Il bilancio delle vittime, provvisiorio, è di 43 morti. I corpi delle vittime sono stati recuperati fra le lamiere dei vagoni. Solo sul treno Iryo, diretto da Malaga a Madrid, ci sarebbero stati almeno 21 morti e 22 feriti, secondo fonti della compagnia, che ha messo a disposizione un numero per i familiari dei passeggeri (900001402). Anche Renfe ha attivato un numero verde per notizie sui passeggeri del treno Alvia (900101020).
Drammatica la testimonianza della madre di una ragazza che viaggiava nel vagone numero 4 del treno di lunga percorrenza Alvia: "Mia figlia mi ha chiamata alle 19.45 piangendo, sconvolta, dicendo che il treno era deragliato. Al momento non c'era copertura. Io sono venuto qui in stazione, direttamente alla Renfe (l'ente di gestione ferroviario, ndr). Non sapevano nulla. Hanno chiamato il 112 e avvisato che c'era stato un incidente. Hanno cominciato a chiamare il macchinista del treno, i controllori, nessuno rispondeva. Quello che mi ha lasciato basita è che hanno chiuso l'ufficio e sono corsi via e ci hanno lasciato qui senza notizie. Mi è sembrata una follia".
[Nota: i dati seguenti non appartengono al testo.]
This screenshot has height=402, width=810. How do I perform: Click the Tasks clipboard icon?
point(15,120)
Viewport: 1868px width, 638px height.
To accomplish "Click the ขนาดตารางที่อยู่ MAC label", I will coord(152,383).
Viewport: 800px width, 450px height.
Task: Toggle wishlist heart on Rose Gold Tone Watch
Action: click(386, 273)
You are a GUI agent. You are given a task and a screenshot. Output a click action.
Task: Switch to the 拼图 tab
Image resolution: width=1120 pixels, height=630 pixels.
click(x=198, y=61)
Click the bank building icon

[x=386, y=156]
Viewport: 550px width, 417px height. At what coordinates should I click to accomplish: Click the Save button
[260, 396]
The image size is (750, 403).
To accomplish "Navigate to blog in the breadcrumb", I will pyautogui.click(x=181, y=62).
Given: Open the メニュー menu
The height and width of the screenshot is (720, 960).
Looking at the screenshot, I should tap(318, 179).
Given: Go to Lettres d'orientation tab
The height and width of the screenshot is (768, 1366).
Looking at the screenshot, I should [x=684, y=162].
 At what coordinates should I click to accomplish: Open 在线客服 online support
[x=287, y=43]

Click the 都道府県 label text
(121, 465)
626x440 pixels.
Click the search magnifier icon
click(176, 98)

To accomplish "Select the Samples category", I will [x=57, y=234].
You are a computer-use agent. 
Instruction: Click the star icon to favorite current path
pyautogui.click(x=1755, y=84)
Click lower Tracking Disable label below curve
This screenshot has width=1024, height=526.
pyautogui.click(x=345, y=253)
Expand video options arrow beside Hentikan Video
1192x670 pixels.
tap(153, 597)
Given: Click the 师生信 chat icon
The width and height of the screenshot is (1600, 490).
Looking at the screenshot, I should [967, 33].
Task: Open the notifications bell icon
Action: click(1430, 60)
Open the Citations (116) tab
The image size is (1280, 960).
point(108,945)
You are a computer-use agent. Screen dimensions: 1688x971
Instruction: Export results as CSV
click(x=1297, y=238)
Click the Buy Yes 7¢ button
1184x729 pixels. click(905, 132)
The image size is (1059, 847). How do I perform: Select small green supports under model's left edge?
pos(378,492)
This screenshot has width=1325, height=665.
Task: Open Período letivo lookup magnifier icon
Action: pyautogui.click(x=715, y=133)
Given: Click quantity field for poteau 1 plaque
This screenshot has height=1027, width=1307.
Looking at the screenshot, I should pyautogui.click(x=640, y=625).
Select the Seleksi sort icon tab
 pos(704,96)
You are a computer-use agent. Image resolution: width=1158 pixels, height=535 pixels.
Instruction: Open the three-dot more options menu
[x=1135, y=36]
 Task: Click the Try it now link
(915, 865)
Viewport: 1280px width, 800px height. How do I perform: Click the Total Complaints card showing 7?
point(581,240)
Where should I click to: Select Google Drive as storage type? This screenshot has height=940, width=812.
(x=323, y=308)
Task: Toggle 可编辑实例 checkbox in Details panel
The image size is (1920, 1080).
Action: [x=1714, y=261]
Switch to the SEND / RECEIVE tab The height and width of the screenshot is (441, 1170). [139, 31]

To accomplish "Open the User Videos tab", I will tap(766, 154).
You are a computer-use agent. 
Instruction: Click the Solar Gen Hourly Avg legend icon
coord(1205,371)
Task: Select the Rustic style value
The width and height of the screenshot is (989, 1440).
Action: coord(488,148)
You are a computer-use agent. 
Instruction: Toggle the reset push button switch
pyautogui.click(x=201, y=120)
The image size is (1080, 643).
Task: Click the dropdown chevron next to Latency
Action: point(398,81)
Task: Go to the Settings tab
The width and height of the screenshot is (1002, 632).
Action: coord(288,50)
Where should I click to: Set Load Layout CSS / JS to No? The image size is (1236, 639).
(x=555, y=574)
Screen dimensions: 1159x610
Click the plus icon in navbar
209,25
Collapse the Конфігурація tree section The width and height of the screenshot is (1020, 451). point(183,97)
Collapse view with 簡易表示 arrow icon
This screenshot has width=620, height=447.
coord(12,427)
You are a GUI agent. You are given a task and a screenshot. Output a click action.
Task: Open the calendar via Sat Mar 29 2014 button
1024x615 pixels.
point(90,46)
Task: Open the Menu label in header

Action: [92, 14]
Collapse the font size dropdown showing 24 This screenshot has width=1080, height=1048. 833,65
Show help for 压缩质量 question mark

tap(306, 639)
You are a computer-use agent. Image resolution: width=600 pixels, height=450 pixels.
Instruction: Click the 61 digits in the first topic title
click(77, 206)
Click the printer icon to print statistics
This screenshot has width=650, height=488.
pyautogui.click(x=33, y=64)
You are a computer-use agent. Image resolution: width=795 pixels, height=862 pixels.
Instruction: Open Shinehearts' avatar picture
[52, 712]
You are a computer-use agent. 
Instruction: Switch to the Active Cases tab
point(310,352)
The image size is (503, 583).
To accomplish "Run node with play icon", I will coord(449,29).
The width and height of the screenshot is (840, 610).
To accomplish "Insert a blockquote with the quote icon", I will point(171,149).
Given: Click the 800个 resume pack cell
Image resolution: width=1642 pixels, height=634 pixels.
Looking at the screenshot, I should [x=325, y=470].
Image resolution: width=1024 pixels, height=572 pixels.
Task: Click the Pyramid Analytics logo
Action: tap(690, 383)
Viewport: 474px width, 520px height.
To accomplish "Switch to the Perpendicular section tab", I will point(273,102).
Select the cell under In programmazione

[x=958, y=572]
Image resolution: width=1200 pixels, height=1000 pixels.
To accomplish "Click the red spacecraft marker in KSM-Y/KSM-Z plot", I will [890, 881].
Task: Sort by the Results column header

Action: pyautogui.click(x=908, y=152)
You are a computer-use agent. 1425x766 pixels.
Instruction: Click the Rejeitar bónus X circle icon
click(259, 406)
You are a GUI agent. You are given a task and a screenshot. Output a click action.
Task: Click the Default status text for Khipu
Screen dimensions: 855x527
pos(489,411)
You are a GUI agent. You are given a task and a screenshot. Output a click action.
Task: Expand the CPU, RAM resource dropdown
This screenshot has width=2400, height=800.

In dichiarazioni all'emittente pubblica Tve, la donna ha raccontato i drammatici momenti delle prime notizie ricevute dell'incidente dalla figlia sopravvissuta: "Mia figlia mi ha detto che erano riusciti a uscire dal vagone, ma che c'erano molti morti. I passeggeri erano soli, al buio, non erano ancora arrivati i soccorsi né la polizia. Grazie a Dio lei l'ha potuto raccontare. Ora è al centro di emergenza allestito per il triage ai feriti".